→ TASK BRIEF
In the records below, swap "Trash" for "Recycle Bin" and leave everything else unchanged.

→ INFORMATION SHOWN
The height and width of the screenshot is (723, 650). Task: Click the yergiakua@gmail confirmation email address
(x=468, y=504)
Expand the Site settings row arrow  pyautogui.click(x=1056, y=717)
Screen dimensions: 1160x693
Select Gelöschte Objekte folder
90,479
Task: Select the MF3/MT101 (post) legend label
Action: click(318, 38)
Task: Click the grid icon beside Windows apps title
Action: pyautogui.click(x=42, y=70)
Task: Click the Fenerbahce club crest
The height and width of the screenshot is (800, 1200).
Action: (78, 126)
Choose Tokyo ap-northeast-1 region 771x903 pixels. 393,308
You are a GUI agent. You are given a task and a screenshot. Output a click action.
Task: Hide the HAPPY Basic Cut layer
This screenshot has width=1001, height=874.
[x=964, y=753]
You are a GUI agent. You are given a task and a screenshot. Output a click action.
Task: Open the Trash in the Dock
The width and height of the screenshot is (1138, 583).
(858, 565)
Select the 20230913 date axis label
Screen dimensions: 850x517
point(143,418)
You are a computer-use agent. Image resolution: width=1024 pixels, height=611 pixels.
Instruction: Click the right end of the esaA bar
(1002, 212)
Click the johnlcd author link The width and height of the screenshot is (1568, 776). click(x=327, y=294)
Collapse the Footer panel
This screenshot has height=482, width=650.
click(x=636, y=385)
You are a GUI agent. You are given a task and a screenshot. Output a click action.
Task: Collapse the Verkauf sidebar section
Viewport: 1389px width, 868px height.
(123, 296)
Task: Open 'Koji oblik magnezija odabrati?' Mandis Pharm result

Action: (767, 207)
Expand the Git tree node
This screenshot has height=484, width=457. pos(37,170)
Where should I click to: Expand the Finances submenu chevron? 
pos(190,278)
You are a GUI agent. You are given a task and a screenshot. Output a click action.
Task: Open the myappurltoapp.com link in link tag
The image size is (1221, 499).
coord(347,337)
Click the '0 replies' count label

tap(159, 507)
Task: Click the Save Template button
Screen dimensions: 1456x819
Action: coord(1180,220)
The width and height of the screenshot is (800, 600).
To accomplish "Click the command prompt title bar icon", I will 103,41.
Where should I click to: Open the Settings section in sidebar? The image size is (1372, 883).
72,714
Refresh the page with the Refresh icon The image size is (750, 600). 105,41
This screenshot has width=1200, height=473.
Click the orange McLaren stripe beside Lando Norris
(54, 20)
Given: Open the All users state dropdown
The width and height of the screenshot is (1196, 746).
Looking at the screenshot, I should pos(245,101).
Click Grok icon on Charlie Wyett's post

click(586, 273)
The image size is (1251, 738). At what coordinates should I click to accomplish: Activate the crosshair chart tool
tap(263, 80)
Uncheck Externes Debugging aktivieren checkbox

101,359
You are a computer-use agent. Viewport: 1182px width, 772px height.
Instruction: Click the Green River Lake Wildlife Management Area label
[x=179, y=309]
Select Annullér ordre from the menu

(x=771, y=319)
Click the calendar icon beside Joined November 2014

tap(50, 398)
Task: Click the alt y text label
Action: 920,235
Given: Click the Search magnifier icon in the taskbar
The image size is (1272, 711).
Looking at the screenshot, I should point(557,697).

→ SOLUTION TO THIS PROBLEM
The height and width of the screenshot is (723, 650). Task: Click the yergiakua@gmail confirmation email address
(x=468, y=504)
Expand the Site settings row arrow  pyautogui.click(x=1056, y=717)
Screen dimensions: 1160x693
Select Gelöschte Objekte folder
90,479
Task: Select the MF3/MT101 (post) legend label
Action: click(318, 38)
Task: Click the grid icon beside Windows apps title
Action: pyautogui.click(x=42, y=70)
Task: Click the Fenerbahce club crest
The height and width of the screenshot is (800, 1200).
Action: (78, 126)
Choose Tokyo ap-northeast-1 region 771x903 pixels. 393,308
You are a GUI agent. You are given a task and a screenshot. Output a click action.
Task: Hide the HAPPY Basic Cut layer
This screenshot has width=1001, height=874.
[x=964, y=753]
You are a GUI agent. You are given a task and a screenshot. Output a click action.
Task: Open the Recycle Bin in the Dock
The width and height of the screenshot is (1138, 583).
(858, 565)
Select the 20230913 date axis label
Screen dimensions: 850x517
point(143,418)
You are a computer-use agent. Image resolution: width=1024 pixels, height=611 pixels.
Instruction: Click the right end of the esaA bar
(1002, 212)
Click the johnlcd author link The width and height of the screenshot is (1568, 776). click(x=327, y=294)
Collapse the Footer panel
This screenshot has height=482, width=650.
click(x=636, y=385)
You are a GUI agent. You are given a task and a screenshot. Output a click action.
Task: Collapse the Verkauf sidebar section
Viewport: 1389px width, 868px height.
(123, 296)
Task: Open 'Koji oblik magnezija odabrati?' Mandis Pharm result

Action: (767, 207)
Expand the Git tree node
This screenshot has height=484, width=457. pos(37,170)
Where should I click to: Expand the Finances submenu chevron? 
pos(190,278)
You are a GUI agent. You are given a task and a screenshot. Output a click action.
Task: Open the myappurltoapp.com link in link tag
The image size is (1221, 499).
coord(347,337)
Click the '0 replies' count label

tap(159, 507)
Task: Click the Save Template button
Screen dimensions: 1456x819
Action: coord(1180,220)
The width and height of the screenshot is (800, 600).
To accomplish "Click the command prompt title bar icon", I will 103,41.
Where should I click to: Open the Settings section in sidebar? The image size is (1372, 883).
72,714
Refresh the page with the Refresh icon The image size is (750, 600). 105,41
This screenshot has width=1200, height=473.
Click the orange McLaren stripe beside Lando Norris
(54, 20)
Given: Open the All users state dropdown
The width and height of the screenshot is (1196, 746).
Looking at the screenshot, I should pos(245,101).
Click Grok icon on Charlie Wyett's post

click(586, 273)
The image size is (1251, 738). At what coordinates should I click to accomplish: Activate the crosshair chart tool
tap(263, 80)
Uncheck Externes Debugging aktivieren checkbox

101,359
You are a computer-use agent. Viewport: 1182px width, 772px height.
Instruction: Click the Green River Lake Wildlife Management Area label
[x=179, y=309]
Select Annullér ordre from the menu

(x=771, y=319)
Click the calendar icon beside Joined November 2014

tap(50, 398)
Task: Click the alt y text label
Action: 920,235
Given: Click the Search magnifier icon in the taskbar
The image size is (1272, 711).
Looking at the screenshot, I should point(557,697).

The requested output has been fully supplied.